Stiepan suddenly stopped and relapsed into his dreary, monotonous "U–lu–lu–lu." That meant that he had noticed me.

Masha used often to visit the mill, she evidently took pleasure in her talks with Stiepan; he abused the peasants so sincerely and convincingly—and this attracted her to him. When she returned from the mill the idiot who looked after the garden used to shout after her:

"Paloshka! Hullo, Paloshka!" And he would bark at her like a dog: "Bow, wow!"

And she would stop and stare at him as if she found in the idiot's barking an answer to her thought, and perhaps he attracted her as much as Stiepan's abuse. And at home she would find some unpleasant news awaiting her, as that the village geese had ruined the cabbages in the kitchen–garden, or that Larion had stolen the reins, and she would shrug her shoulders with a smile and say:

"What can you expect of such people?"

She was exasperated and a fury was gathering in her soul, and I, on the other hand, was getting used to the peasants and more and more attracted to them. For the most part, they were nervous, irritable, absurd people; they were people with suppressed imaginations, ignorant, with a bare, dull outlook, always dazed by the same thought of the grey earth, grey days, black bread; they were people driven to cunning, but, like birds, they only hid their heads behind the trees—they could not reason.

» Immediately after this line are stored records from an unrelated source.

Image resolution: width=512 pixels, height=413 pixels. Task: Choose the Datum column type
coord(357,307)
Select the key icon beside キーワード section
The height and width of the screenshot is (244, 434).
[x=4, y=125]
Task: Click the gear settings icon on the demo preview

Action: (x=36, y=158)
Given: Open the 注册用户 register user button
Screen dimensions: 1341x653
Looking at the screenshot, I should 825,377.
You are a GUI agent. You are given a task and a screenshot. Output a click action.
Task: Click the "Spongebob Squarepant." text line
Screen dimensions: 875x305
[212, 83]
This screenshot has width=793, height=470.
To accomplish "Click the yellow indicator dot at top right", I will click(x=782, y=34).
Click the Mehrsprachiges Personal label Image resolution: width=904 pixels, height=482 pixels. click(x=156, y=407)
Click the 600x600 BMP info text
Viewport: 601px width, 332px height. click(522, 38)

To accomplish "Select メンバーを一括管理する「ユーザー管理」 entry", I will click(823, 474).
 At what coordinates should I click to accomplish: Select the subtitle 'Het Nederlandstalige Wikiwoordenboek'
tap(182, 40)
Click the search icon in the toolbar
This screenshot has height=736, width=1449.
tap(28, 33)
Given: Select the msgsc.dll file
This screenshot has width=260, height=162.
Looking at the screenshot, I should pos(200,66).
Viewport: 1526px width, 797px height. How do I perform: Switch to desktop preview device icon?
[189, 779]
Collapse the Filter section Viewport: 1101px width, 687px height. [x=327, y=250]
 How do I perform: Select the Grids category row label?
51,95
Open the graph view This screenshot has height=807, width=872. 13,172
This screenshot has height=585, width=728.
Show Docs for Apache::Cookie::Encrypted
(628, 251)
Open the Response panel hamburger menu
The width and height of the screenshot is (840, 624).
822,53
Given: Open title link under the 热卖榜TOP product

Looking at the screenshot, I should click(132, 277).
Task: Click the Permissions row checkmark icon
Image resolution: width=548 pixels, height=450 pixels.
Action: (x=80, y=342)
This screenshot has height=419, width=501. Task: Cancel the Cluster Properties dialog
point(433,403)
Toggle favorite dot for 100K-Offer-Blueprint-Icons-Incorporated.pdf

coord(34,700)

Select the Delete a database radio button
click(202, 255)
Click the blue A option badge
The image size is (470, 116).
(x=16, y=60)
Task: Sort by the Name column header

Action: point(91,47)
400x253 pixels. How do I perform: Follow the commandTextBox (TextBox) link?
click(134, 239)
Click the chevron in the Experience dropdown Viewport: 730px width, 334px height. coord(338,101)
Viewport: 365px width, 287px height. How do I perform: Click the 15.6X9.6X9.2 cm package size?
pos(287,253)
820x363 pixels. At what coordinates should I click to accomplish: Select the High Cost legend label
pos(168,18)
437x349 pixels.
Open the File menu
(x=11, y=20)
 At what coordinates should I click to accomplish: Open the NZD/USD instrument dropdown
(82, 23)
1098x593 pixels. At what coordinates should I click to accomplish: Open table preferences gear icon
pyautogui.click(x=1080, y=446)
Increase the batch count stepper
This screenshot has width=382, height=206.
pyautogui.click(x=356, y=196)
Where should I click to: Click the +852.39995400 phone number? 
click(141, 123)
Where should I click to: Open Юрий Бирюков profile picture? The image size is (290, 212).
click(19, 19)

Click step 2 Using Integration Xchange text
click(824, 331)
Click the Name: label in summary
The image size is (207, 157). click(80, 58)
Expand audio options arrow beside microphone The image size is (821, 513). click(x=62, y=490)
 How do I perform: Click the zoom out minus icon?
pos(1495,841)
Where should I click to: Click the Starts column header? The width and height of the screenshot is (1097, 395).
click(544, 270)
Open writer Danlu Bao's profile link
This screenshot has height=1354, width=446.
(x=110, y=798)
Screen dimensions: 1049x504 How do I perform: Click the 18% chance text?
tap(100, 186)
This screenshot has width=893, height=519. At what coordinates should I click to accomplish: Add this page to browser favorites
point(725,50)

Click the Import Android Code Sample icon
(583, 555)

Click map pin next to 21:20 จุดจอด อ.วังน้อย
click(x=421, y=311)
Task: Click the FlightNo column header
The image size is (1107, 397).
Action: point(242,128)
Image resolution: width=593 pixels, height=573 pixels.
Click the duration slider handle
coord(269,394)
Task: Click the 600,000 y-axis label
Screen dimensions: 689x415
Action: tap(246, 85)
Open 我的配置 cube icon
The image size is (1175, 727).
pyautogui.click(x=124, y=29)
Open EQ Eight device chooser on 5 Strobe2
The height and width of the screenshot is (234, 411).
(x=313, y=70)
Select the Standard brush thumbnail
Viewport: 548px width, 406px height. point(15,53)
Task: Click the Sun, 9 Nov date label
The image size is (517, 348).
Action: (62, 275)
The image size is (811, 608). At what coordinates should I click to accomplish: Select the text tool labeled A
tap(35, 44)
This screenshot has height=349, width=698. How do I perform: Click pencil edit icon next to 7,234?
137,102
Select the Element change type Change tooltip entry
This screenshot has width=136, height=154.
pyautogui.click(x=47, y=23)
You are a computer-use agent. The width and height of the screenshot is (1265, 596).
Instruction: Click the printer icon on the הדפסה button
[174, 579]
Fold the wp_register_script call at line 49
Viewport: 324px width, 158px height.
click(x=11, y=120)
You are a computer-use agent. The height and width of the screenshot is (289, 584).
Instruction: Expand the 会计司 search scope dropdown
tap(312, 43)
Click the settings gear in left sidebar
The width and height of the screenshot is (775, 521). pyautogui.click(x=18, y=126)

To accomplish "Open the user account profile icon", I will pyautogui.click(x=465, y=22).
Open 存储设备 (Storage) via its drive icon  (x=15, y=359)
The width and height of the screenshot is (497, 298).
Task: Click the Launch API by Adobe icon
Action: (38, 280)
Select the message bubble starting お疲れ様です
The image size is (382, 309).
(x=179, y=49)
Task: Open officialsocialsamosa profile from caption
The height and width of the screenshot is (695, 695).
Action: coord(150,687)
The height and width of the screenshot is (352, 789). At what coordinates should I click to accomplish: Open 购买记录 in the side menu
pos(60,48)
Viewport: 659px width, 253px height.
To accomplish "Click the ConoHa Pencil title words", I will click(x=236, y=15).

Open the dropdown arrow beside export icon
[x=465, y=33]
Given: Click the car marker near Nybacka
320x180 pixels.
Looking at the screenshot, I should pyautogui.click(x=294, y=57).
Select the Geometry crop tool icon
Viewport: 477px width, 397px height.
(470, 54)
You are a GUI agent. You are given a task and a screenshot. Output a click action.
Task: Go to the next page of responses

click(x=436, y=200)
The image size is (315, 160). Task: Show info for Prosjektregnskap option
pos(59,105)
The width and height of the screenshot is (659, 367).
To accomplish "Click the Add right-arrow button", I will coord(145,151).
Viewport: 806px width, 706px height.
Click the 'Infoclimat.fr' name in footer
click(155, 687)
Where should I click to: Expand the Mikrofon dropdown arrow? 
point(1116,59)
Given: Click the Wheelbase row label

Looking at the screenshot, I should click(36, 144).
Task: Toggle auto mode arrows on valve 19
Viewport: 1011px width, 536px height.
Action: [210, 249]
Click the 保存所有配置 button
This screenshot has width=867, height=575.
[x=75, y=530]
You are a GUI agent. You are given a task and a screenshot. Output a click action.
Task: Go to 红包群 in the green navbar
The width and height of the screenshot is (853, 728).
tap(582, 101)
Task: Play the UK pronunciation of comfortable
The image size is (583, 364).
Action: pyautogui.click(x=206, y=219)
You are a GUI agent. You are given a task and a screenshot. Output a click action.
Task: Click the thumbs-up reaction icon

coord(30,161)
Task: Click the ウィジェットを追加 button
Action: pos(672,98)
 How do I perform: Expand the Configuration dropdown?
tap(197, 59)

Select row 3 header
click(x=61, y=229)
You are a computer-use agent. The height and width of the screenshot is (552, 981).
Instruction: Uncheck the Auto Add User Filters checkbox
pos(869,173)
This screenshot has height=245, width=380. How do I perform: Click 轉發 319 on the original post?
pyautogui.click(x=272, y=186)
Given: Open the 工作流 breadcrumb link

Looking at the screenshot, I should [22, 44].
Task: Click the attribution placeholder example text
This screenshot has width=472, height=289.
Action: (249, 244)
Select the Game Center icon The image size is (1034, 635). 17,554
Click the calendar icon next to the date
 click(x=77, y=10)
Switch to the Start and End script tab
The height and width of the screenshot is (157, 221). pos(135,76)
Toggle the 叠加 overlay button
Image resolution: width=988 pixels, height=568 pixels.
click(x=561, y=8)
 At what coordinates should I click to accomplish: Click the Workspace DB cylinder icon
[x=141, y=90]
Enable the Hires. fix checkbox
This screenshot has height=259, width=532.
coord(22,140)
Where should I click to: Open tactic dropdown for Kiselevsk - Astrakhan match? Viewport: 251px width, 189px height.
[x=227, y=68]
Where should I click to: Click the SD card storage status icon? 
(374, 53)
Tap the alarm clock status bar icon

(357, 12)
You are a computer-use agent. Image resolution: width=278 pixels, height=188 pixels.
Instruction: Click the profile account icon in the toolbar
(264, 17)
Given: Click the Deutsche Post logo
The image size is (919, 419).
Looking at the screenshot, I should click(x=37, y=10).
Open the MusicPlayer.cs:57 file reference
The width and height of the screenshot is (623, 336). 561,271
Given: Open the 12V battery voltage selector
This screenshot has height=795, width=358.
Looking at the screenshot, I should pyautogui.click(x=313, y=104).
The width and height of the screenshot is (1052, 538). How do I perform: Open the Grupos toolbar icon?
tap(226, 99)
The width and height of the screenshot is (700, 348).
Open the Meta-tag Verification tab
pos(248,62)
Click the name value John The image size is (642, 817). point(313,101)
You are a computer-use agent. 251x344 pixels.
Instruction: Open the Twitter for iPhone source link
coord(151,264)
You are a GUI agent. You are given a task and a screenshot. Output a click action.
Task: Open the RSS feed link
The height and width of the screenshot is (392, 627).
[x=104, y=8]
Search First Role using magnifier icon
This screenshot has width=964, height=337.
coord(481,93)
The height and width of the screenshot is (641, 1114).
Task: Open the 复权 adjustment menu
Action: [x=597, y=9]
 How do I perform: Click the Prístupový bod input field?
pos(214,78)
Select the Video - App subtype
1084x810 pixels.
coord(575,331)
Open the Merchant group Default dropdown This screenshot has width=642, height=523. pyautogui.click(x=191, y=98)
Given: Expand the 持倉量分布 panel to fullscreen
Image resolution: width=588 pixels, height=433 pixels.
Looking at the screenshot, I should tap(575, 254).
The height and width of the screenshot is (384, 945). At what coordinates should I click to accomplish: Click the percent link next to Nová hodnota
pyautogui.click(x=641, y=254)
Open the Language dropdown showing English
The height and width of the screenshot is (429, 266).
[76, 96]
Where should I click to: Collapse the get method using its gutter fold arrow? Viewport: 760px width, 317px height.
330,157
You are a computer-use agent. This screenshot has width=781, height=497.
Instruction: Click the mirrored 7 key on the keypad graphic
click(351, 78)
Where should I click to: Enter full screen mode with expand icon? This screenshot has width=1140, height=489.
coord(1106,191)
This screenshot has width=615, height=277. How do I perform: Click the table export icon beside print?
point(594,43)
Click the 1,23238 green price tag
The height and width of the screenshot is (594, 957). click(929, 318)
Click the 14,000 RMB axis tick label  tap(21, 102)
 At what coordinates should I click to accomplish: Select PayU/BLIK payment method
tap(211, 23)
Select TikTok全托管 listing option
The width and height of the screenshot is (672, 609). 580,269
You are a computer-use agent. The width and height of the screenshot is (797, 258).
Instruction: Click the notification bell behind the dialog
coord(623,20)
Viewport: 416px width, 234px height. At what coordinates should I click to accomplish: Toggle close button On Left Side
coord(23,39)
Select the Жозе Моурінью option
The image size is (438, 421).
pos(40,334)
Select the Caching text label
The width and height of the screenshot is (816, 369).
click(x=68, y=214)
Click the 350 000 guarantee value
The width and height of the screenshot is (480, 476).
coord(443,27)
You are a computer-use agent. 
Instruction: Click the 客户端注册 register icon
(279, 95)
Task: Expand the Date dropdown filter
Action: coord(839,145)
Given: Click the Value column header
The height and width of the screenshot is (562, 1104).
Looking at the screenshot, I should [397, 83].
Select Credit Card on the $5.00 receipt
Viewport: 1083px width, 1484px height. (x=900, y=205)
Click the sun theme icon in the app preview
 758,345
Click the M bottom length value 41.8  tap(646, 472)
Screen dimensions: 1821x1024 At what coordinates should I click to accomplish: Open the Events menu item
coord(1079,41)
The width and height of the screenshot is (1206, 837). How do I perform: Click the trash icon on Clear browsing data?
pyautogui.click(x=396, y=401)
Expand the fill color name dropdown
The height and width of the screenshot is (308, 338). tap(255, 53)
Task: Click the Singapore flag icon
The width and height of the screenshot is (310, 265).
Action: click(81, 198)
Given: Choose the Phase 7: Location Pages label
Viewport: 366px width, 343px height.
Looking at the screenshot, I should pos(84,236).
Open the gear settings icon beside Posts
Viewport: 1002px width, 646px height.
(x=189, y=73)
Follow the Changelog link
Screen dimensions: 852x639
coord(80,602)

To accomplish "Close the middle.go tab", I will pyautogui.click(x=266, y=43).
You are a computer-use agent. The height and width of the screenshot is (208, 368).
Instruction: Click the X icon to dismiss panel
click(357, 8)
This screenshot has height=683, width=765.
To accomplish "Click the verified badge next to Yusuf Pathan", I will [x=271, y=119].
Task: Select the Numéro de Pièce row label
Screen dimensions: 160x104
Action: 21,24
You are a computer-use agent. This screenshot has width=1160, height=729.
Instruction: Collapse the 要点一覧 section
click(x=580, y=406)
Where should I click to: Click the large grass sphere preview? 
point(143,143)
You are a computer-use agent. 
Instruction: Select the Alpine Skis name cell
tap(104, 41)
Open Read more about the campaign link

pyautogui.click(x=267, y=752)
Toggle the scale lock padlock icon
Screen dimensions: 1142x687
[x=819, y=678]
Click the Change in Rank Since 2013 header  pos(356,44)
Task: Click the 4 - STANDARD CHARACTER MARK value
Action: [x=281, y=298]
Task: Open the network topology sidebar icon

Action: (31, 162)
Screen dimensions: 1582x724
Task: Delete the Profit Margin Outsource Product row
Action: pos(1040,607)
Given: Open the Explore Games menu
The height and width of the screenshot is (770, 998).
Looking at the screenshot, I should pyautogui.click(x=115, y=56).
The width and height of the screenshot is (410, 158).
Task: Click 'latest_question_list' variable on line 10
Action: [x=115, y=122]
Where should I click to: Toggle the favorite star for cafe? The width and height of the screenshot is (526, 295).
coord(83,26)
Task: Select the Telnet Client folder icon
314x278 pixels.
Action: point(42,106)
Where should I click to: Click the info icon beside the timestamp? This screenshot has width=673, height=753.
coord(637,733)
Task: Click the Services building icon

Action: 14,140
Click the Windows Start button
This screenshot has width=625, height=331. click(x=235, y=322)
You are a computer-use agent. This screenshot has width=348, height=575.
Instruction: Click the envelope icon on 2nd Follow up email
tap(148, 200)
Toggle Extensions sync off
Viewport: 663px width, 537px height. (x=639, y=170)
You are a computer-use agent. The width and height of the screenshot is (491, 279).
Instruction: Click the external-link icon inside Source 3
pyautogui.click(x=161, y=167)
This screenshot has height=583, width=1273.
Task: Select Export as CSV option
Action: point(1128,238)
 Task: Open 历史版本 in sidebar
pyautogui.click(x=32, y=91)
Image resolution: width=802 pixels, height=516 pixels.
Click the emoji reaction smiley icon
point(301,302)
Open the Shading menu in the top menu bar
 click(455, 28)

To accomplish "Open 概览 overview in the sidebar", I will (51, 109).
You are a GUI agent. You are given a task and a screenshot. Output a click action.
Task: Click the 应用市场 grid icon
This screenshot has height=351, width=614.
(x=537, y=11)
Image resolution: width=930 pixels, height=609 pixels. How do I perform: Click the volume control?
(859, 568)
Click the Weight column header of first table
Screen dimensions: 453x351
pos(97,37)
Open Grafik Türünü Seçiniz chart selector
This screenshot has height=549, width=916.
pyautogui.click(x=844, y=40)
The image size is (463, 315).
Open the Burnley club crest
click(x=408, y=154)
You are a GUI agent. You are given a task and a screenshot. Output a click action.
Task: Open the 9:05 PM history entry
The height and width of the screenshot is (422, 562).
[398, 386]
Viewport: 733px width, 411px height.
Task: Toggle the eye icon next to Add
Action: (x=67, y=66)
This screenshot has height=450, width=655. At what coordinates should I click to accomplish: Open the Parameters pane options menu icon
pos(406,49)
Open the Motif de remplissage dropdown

They did not come to us for the twenty roubles earned by haymaking, but for the half–pail of vodka, though they could buy four pails of vodka for the twenty roubles. Indeed they were dirty, drunken, and dishonest, but for all that one felt that the peasant life as a whole was sound at the core. However clumsy and brutal the peasant might look as he followed his antiquated plough, and however he might fuddle himself with vodka, still, looking at him more closely, one felt that there was something vital and important in him, something that was lacking in Masha and the doctor, for instance, namely, that he believes that the chief thing on earth is truth, that his and everybody's salvation lies in truth, and therefore above all else on earth he loves justice. I used to say to my wife that she was seeing the stain on the window, but not the glass itself; and she would be silent or, like Stiepan, she would hum, "U–lu–lu–lu…." When she, good, clever actress that she was, went pale with fury and then harangued the doctor in a trembling voice about drunkenness and dishonesty; her blindness confounded and appalled me. How could she forget that her father, the engineer, drank, drank heavily, and that the money with which he bought Dubechnia was acquired by means of a whole series of impudent, dishonest swindles? How could she forget?

XIV

And my sister, too, was living with her own private thoughts which she hid from me. She used often to sit whispering with Masha. When I went up to her, she would shrink away, and her eyes would look guilty and full of entreaty. Evidently there was something going on in her soul of which she was afraid or ashamed. To avoid meeting me in the garden or being left alone with me she clung to Masha and I hardly ever had a chance to talk to her except at dinner.

One evening, on my way home from the school, I came quietly through the garden. It had already begun to grow dark. Without noticing me or hearing footsteps, my sister walked round an old wide–spreading apple–tree, perfectly noiselessly like a ghost. She was in black, and walked very quickly, up and down, up and down, with her eyes on the ground. An apple fell from the tree, she started at the noise, stopped and pressed her hands to her temples. At that moment I went up to her.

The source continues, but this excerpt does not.